XML and the Database | Beginning XML Databases (Wrox Beginning Guides)

This section examines XML and Oracle Database in a number of ways. First, you see how to create new XML documents in the database. Second, you see how to retrieve XML documents stored in the database, both in whole and in part. Third and finally, this section explores how to change XML documents stored in the database.

New XML Documents

The following command creates a table to store XML documents, within an Oracle database:

   CREATE TABLE XML(    ID NUMBER PRIMARY KEY NOT NULL,    XML XMLType);

There are various methods for adding XML data to a database:

An XML document string can be added as a CLOB object.
It can be type cast as an XMLType data type from a string.
It can be added using SQL/XML functions.
As you saw in the previous section, an XML document was added into a CLOB text binary object in a table called TMP_CLOB, using a procedure containing the DBMS_XMLGEN package.

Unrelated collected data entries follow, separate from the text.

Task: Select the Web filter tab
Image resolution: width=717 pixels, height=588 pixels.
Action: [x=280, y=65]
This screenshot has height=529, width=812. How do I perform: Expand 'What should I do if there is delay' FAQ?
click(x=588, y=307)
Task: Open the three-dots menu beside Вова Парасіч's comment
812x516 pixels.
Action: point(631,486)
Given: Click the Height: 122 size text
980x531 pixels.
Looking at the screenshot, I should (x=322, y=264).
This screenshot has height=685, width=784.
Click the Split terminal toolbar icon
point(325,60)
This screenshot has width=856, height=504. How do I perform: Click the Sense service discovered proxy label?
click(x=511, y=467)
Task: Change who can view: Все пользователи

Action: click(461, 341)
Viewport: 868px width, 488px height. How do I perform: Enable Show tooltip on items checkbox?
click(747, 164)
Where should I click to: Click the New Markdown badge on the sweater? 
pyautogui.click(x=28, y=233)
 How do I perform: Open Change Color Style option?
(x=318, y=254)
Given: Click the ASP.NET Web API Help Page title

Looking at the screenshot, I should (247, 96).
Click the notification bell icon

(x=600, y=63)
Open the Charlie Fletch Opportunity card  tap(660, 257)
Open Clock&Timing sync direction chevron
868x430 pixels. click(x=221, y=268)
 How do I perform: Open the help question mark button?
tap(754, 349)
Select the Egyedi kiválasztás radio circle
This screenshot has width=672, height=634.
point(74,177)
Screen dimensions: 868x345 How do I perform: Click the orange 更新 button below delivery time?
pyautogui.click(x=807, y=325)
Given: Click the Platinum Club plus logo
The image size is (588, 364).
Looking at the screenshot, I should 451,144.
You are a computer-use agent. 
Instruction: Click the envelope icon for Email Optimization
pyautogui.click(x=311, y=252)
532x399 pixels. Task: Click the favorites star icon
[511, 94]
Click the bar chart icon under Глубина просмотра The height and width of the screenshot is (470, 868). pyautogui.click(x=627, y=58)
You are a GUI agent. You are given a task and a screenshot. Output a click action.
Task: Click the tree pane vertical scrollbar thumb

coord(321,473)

This command reads the row already stored in the TMP_CLOB table (refer to the last example in the previous section PL/SQL and XML) into the new table:

   INSERT INTO XML(ID, XML) SELECT 1, XMLType(OBJ) FROM TMP_CLOB;

The preceding INSERT statement has added the CLOB object in the TMP_CLOB table into the XMLType data type field (XML) in the table called XML.

Now lets add the XML document form of the demographics database into the Oracle database (see Appendix B for the document called demographics .xml). Its done as before, by adding the text string of the entire database into a CLOB variable, inserting into the TMP_CLOB table, and finally inserting into the XML table by reading from the TMP_CLOB table.

Appendix B contains a website reference to scripts for generating XML data from the demographics relational tables in an Oracle Database. It also contains a script for generating the demographics.xml XML document, into an Oracle Database XML data type, using a CLOB variable. The script is stored in a zip file on the website. The website belongs to me!

You can expedite examples for this chapter in an Oracle database. Please download and execute Scripts for Oracle Database as indicated in Appendix B . The XML version of the demographics database (demographics.xml) does not include languages and occupations because the XML document would be too large.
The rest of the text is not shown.